[Collected data entries]
== == ==

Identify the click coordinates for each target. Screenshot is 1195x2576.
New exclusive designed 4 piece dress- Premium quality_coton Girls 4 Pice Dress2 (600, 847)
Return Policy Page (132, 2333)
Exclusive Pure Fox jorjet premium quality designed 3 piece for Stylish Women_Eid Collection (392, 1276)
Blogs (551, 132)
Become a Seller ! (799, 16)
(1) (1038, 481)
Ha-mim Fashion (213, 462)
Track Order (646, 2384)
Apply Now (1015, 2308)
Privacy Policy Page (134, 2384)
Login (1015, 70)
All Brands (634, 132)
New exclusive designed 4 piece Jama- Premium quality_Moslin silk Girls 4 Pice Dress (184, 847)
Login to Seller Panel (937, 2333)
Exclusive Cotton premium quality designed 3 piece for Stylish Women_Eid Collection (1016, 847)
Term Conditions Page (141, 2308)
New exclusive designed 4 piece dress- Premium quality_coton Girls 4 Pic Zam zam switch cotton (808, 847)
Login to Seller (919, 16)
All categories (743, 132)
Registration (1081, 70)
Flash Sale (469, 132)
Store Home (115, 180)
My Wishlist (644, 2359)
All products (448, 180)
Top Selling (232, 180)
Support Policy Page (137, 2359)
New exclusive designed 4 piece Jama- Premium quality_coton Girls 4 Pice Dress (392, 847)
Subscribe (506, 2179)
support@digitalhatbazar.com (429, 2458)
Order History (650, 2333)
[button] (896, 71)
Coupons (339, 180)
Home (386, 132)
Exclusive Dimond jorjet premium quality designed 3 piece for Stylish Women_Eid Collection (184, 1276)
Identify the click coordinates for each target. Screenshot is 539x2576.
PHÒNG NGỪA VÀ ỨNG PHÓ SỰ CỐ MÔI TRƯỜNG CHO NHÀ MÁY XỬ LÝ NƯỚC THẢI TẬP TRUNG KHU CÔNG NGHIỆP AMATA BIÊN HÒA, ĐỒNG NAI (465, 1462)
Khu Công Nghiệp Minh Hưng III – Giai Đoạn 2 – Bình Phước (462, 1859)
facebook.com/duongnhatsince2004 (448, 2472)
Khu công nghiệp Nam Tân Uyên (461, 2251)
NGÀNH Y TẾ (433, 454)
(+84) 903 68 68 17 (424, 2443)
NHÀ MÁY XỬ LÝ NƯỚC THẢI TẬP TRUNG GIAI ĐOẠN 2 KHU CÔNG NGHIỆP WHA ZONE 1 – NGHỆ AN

== == ==

Starting with the line with "Login (1015, 70)" above and going on through the line with "Screenshot is 539x2576.", transcribe every line exactly, both ends included, and add nothing.

> [Your solution]
Login (1015, 70)
All Brands (634, 132)
New exclusive designed 4 piece Jama- Premium quality_Moslin silk Girls 4 Pice Dress (184, 847)
Login to Seller Panel (937, 2333)
Exclusive Cotton premium quality designed 3 piece for Stylish Women_Eid Collection (1016, 847)
Term Conditions Page (141, 2308)
New exclusive designed 4 piece dress- Premium quality_coton Girls 4 Pic Zam zam switch cotton (808, 847)
Login to Seller (919, 16)
All categories (743, 132)
Registration (1081, 70)
Flash Sale (469, 132)
Store Home (115, 180)
My Wishlist (644, 2359)
All products (448, 180)
Top Selling (232, 180)
Support Policy Page (137, 2359)
New exclusive designed 4 piece Jama- Premium quality_coton Girls 4 Pice Dress (392, 847)
Subscribe (506, 2179)
support@digitalhatbazar.com (429, 2458)
Order History (650, 2333)
[button] (896, 71)
Coupons (339, 180)
Home (386, 132)
Exclusive Dimond jorjet premium quality designed 3 piece for Stylish Women_Eid Collection (184, 1276)
Identify the click coordinates for each target. Screenshot is 539x2576.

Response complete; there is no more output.